**STATED PROBLEM 1:** Return each line of the records below that contains the word "pixels".

**EXCERPT TO READ:**
#####

The shifting landscape in many important sectors of the economy highlights the generation- old focus of antitrust on balancing efficiencies against anticompetitive effects. Claims of efficiencies have expanded beyond traditional economies of scale, scope, and coordination to include various and wide-ranging organizational and managerial efficiencies. At the same time, post-mortems of mergers that have produced adverse effects for competition and consumers are leading to intensified scrutiny of ex ante claims of efficiencies. Skepticism of efficiency-based justifications for vertical restraints (e.g., avoidance of free-riding externalities) has also increased. The extent to which competitive harm in some markets might be offset by benefits elsewhere (i.e., out-of-market efficiencies) is also being increasingly discussed by antitrust enforcers.
The June 18 Invitational Symposium will adopt a multidisciplinary approach to evaluate efficiencies in the antitrust context. The morning panel will begin the dialog on efficiencies and inefficiencies, with an assessment of economic approaches and contexts. As the day progresses, discussion will incorporate perspectives from other important disciplines, including marketing and strategic management. The day will conclude with an unpacking of the issues in an antitrust enforcement context and a roundtable discussion of major themes and implications.
The symposium will be of special interest to scholars, consultants, and practitioners from antitrust and economics, as well as interested members from related fields (e.g., business, strategic management, marketing, etc.). The symposium will also serve as a warm-up for the AAI’s national conference on the following day, this year titled “The Inefficiencies of Efficiency.”

#####

Records of text and element pointing
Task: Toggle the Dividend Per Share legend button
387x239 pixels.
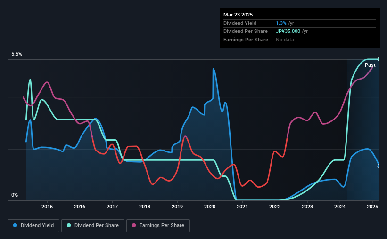Action: click(93, 226)
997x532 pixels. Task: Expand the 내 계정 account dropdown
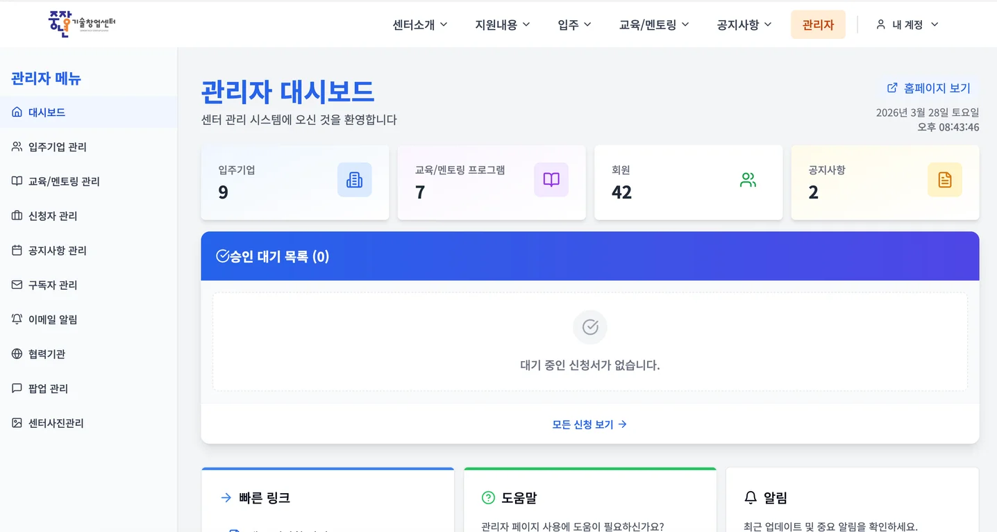click(x=906, y=24)
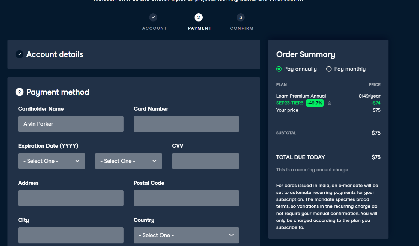Click the Confirm step circle numbered 3
Image resolution: width=419 pixels, height=246 pixels.
point(241,17)
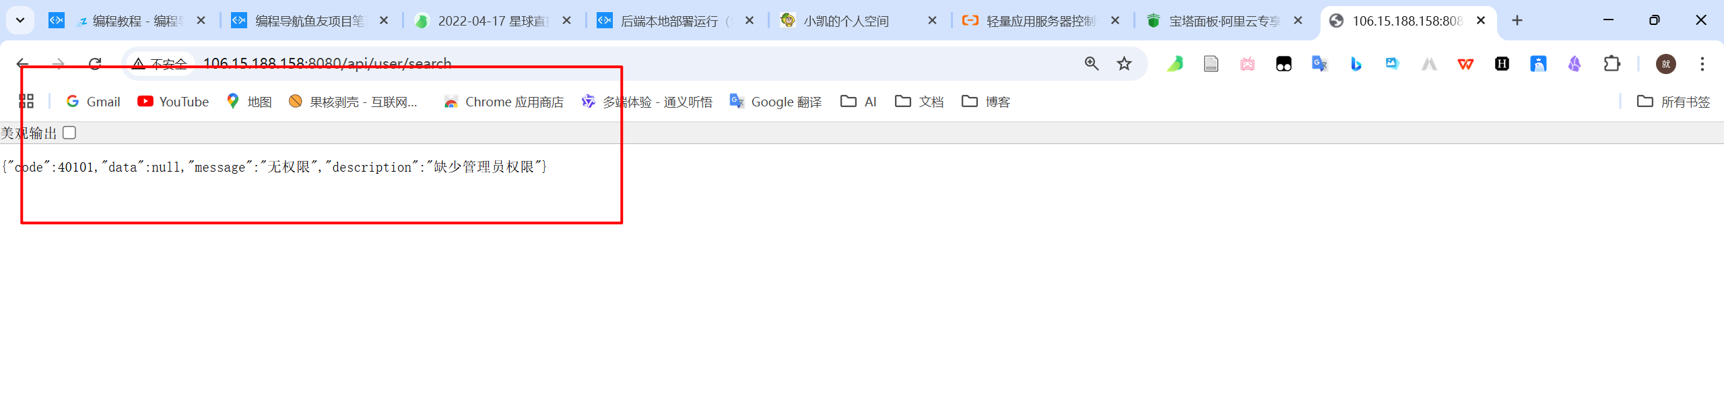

#####

**STATED PROBLEM 2:** Write the next passage of the symposium announcement on efficiencies in antitrust, picking up after its final sentence above.

**REPLY 1:**
387x239 pixels.
997x532 pixels. Task: Expand the 내 계정 account dropdown
Image resolution: width=419 pixels, height=246 pixels.

**REPLY 2:**
INTRODUCTION
Diana L. Moss, Vice President, American Antitrust Institute
EFFICIENCIES AND COMPETITION ANALYSIS - THE TRADITIONAL ECONOMICS APPROACH
PANELISTS:
Dennis W. Carlton, David McDaniel Keller Professor of Economics, University of Chicago, Booth School of Business
John E. Kwoka, Neal F. Finnegan Distinguished Professor, Department of Economics, Northeastern University
Gregory L. Rosston, Deputy Director, Stanford Institute for Economic Policy Research and Co-Director, Public Policy, Stanford University
MULTIDISCIPLINARY INSIGHTS – ALTERNATIVE PERSPECTIVES ON EFFICIENCIES:
PANELISTS:
Melissa A. Schilling, Professor of Management and Organizations, New York University, Stern School of Business
Norman Hawker, Professor of Law, Haworth College of Business, Western Michigan University
CB Bhattacharya, E.ON Chair Professor in Corporate Responsibility, ESMT European School of Management and Technology
LUNCHEON
EFFICIENCIES AND ANTITRUST ENFORCEMENT - UNPACKING THE DEBATE
PANELISTS:
James A. Donahue III, Chief Deputy Attorney General, Pennsylvania Office of the Attorney General
J. Robert Kramer II, General Counsel, Antitrust Division, U.S. Department of Justice
Ben Van Rompuy, Senior Researcher and Consultant, International and European Sports Law, T.M.C. Asser Instituut (The Hague)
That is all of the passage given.